Her memorial on Findagrave contains details about the story and another sketch of Louisa. There her birth date, is given as March 21, 1836, calculated from a newspaper clipping of the funeral announcement which stated she was age 39 years, 4 months and 27 days. (Confirmed with The Time Deductor). Based on the 1860 census, though, I believe she was born in 1846 and that she was 29 years old when she committed suicide on August 17, 1875.

In 1880, four years after the suicide and death of his family, Philip married Ida Sebald Rosenthal. According to Findagrave, she was born Oct. 20, 1850, in Philadelphia. I found nothing to indicate whether or not she was the mistress mentioned, but she was a younger woman from Philadelphia, so it is possible. Ida died in Reading in 1910 at the age of 59 and Philip died at the age of 84, in 1926. All of them are buried in Charles Evans Cemetery in Reading.

Following are the two census records from 1860 before Philip and Louisa married, mentioned above.

1860 Census Lancaster, Pennsylvania
1860 Census South East Ward City of Reading, Pennsylvania

When the 1870 census was taken, Philip and Louisa were married and living in Reading with two daughters: Mary, age 3, and Elizabeth, age 3 months. A domestic servant named Susan also lived in the home. Philip's occupation was "Saloon Keeper". He was born in Bavaria and Louisa was born in Wurttemberg. So from this, we can see that Philip married Louisa very soon after returning from the war, sometime between September, 1864 and 1867. Louisa would have just turned 18 years old when he returned and their oldest daughter, Mary, was born in April of 1867, when Louisa would have been about 21 years old (if she was born in 1846). So they were married sometime between September 1864 and July 1866.
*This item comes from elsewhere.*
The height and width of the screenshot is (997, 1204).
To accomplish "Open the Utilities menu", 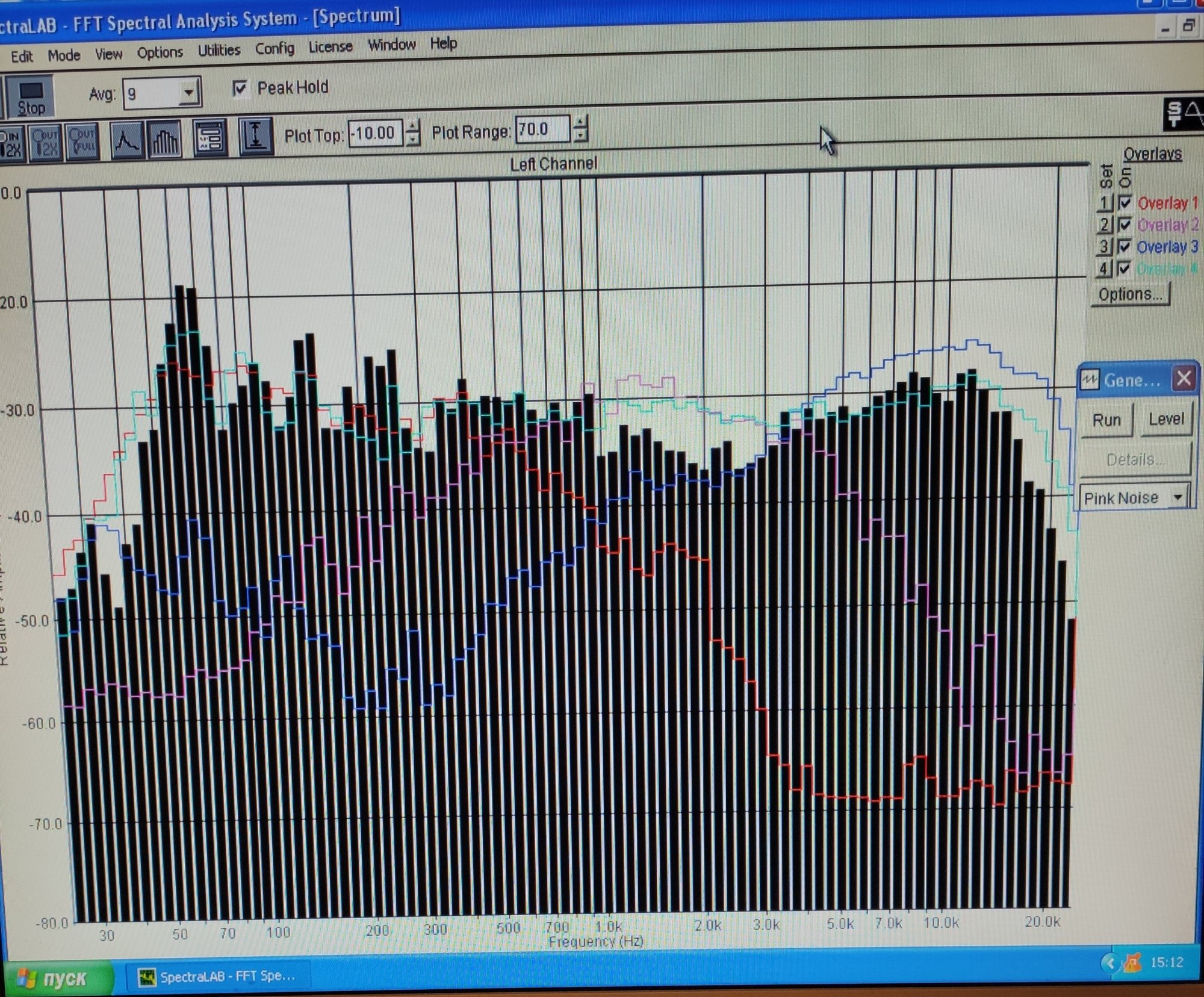I will (219, 51).
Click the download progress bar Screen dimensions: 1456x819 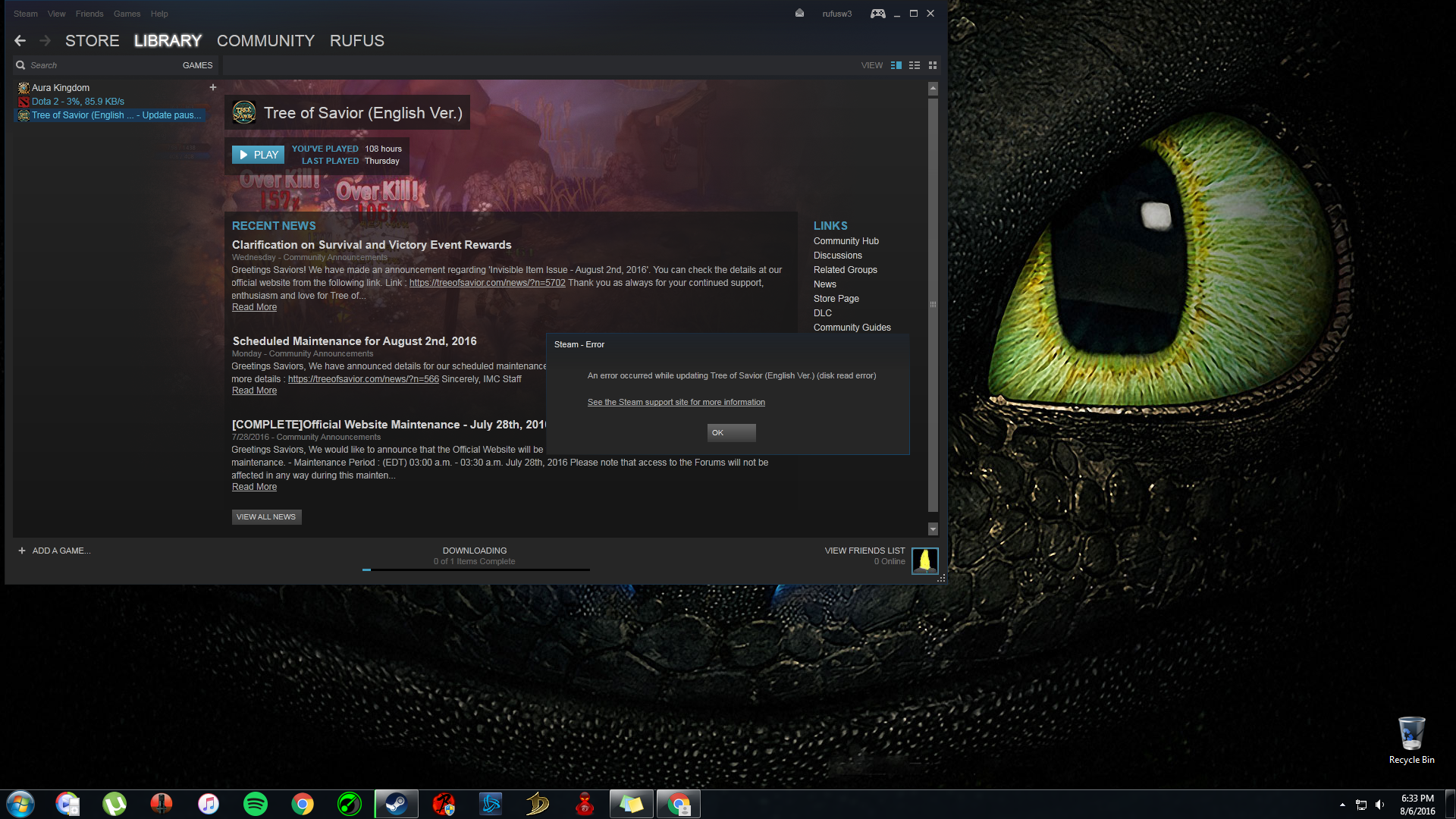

1870 Census Reading, Berks County, Pennsylvania (taken Aug 1870)

A final observation regarding the names of Philip and Louisa's daughters. On the 1870 census, the two daughters living in the home were Mary and Elizabeth. The short obituary shared on Findagrave, reports that (aside from the unborn child in her womb), the three children who died with their mother on August 17, 1875 were:

  • Mollie C. Bissinger, age 8 years, 3 mos., 19 days - (Born April 28, 1867, "Mary", age 3 on the census taken in August 1870)

  • Lillie Bissinger, age 5 years, 2 mos., 11 days - (Born June 6, 1870, "Elizabeth", age 3 months on the census taken in August 1870)

  • Philip Bissinger, age 3 years, 7 mos., 5 days - (Born Jan. 12, 1872)

The ages match perfectly but the names of the girls are different, as you can see. Yes, Mollie can be used as a nickname for Mary, but I wasn't aware that Lillie was a nickname for Elizabeth, unless one of them was her middle name. It just goes to show how census records, newspapers, and even gravestones and cemetery transcriptions can contain errors.

Either way, four innocent children's lives were cut short at the hand of a dejected and tormented mother who saw no other way out. What should have been a flourishing family tree today, was cut down at the roots, marking the end of Mr. Bissinger's bloodline. Instead of being the beloved immigrant ancestors of a great many Bissingers, like many of our ancestors are, Philip was left with no heirs. Instead, his decisions earned him a legacy of being the unfaithful and cruel husband who drove his wife to suicide and murder. May their souls rest in peace.